__DATA FOR THIS TASK__

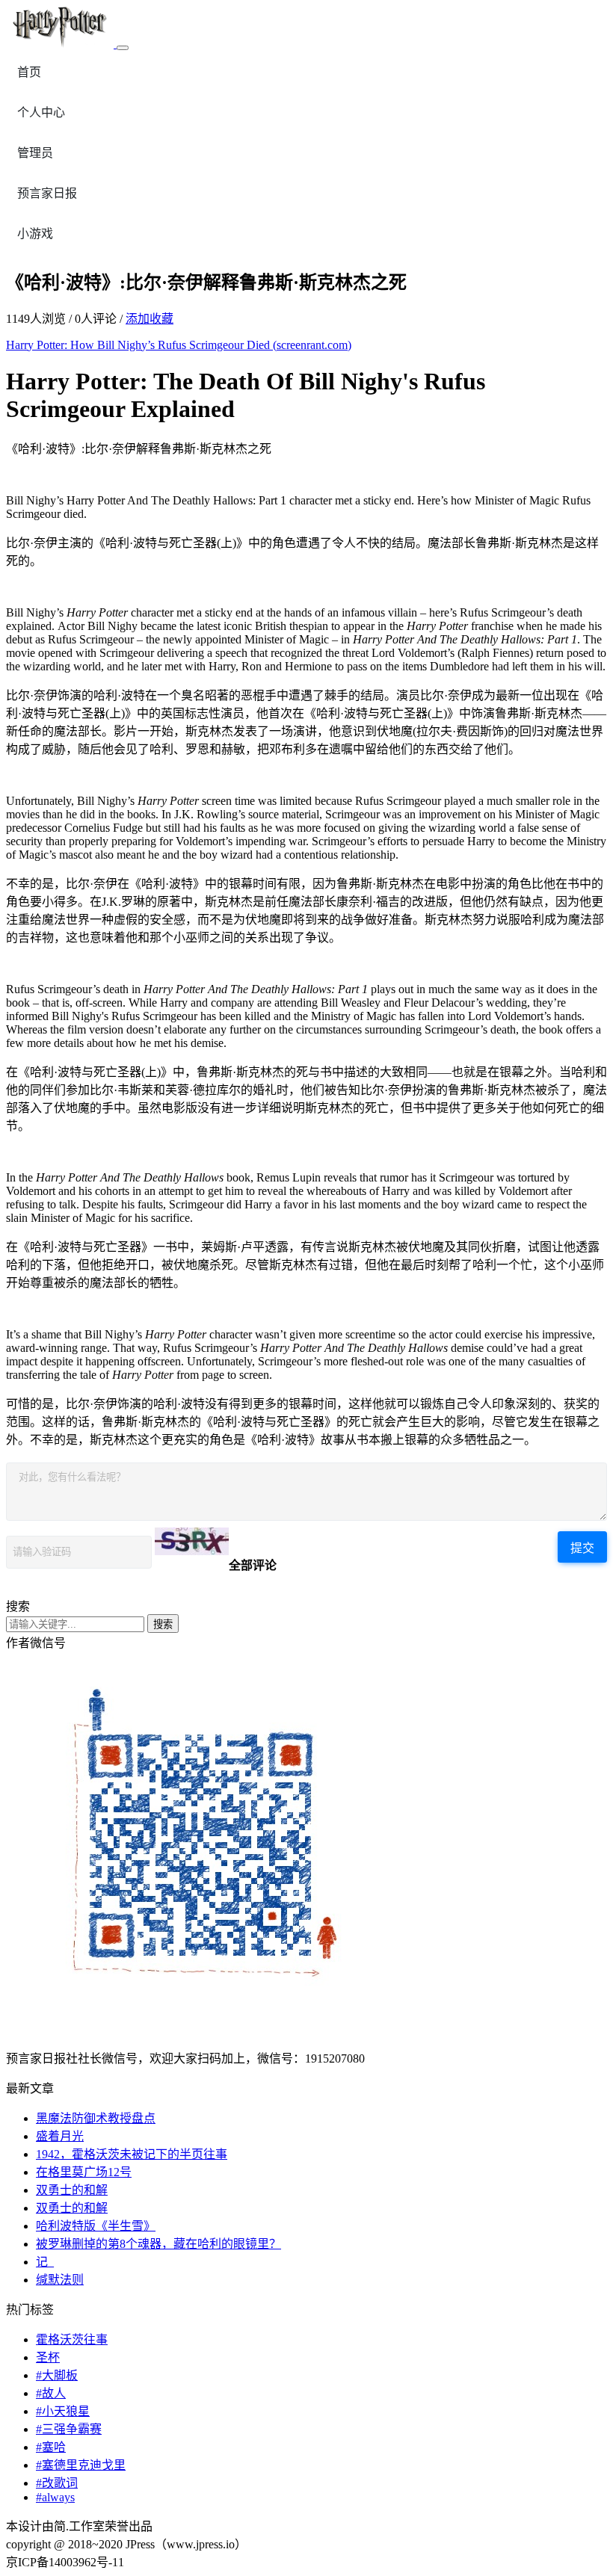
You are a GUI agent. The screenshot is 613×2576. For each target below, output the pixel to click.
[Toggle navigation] (123, 48)
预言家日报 (47, 193)
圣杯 (48, 2357)
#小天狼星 (63, 2411)
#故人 (51, 2393)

__EXERCISE DETAILS__
All of the material above needs to be restated exactly, with no pictures.

__YOUR RESPONSE__
You are a GUI agent. The screenshot is 613×2576. For each target below, output the pixel to click.
[Toggle navigation] (123, 48)
预言家日报 (47, 193)
圣杯 (48, 2357)
#小天狼星 (63, 2411)
#故人 (51, 2393)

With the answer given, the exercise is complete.